In “Where Have All the Fans Gone?” we learned about plans by producer Henning Kure for the Tarzan comic book published by Semic/Malibu. In "A List of Henning’s Tarzan Projects" we saw an extensive list of project Henning had planned for the character.
One of those projects, Tarzan: Rivers of Blood, was scripted by Neven Anticevic and Henning Kure, with art by Igor Kordej. The book, originally intended to be published as four prestige-format volumes, was broken into eight regular-sized comics; however, only four of its eight issues was ever published. It was clear from the quality of the work that it was a project close to the hearts of its creators.

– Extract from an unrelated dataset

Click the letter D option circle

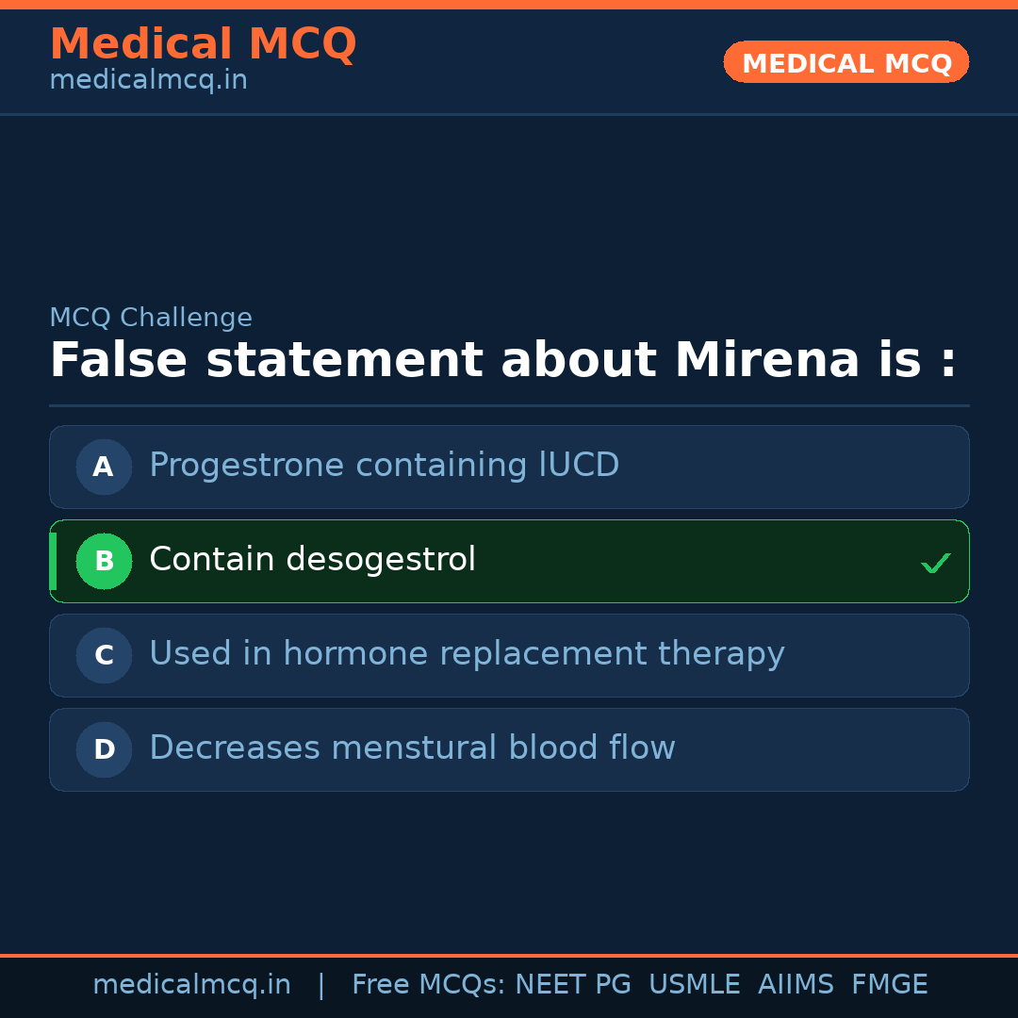[104, 749]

On the Newsarama web site, which focuses on the comic book industry, an interview with comic artist Kordey appeared in 2002. (It is available by clicking here.) Kordey had this to say about Tarzan: The Rivers of Blood:
Newsarama (NRMA): After you got your start at Marvel, which as you described was grabbing the brass ring, you pretty much moved exclusively to Dark Horse for your American output, and were there for years working on licensed properties. Why the move?

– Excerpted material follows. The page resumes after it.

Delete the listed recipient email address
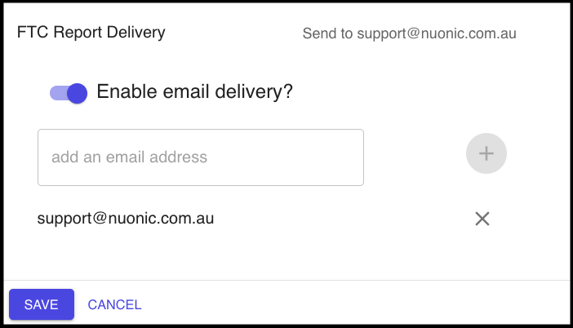573x328 pixels. tap(482, 219)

Igor Kordey (IK): It’s because of Tarzan. Tarzan is my obsession over the years. Back in ’83, there was one big publisher in Yugoslavia that had the Tarzan license for all of Europe, and my story-writer [Neven Anticevic] and I made a proposal called Tarzan: Rivers of Blood. The proposal was bought, but was turned down because it was too mature, too grown-up of a Tarzan story for what they wanted. They offered it to their European publishers, but still, no one wanted it.
In ’91, a Swedish company, which was based in Copenhagen, Denmark, bought the publishing rights for Tarzan, and they were going to publish it for Malibu for the US market. Still, I didn’t have any luck -- two teams, an American team and a Danish team had stories published through Malibu before me, and they were both flops, so they canceled the complete project, although they paid me for the work I’d done.
In ’93, Dark Horse bought the license for the Tarzan comic, and my ex-editor from Copenhagen sent all this existing Rivers of Blood material over -- it was about 90 pages at the time. I got a call from Dark Horse in ’94, because they wanted to start publishing some of my earlier Tarzan work, particularly a short story called Tarzan: Mugambi, which was actually my first American comic published in a regular comic book format. It was also the first published work of Darko Macan, the writer. That’s how he started his career, and he’s really renown today. I like him a lot.
NRMA: But ultimately, Dark Horse did publish some of Rivers of Blood, right?
IK: Yes. I was struggling for years for it to be published at Dark Horse, and finally, just before the Disney cartoon was released, Dark Horse decided to start publishing Rivers of Blood, so I started working on it again. They published four books, and canceled it again at the beginning of 2000. My writer and I are in contact with Dark Horse all the time, but they refuse to get rid of the license, which prevents us from publishing it elsewhere. Over half of the story is still unpublished. Still, I’m very stubborn and very patient. The day will come in the future when we can publish the entire story. It’s beautiful and works perfectly without any problem. It’s a long story -- it’s been going on for 18 years now.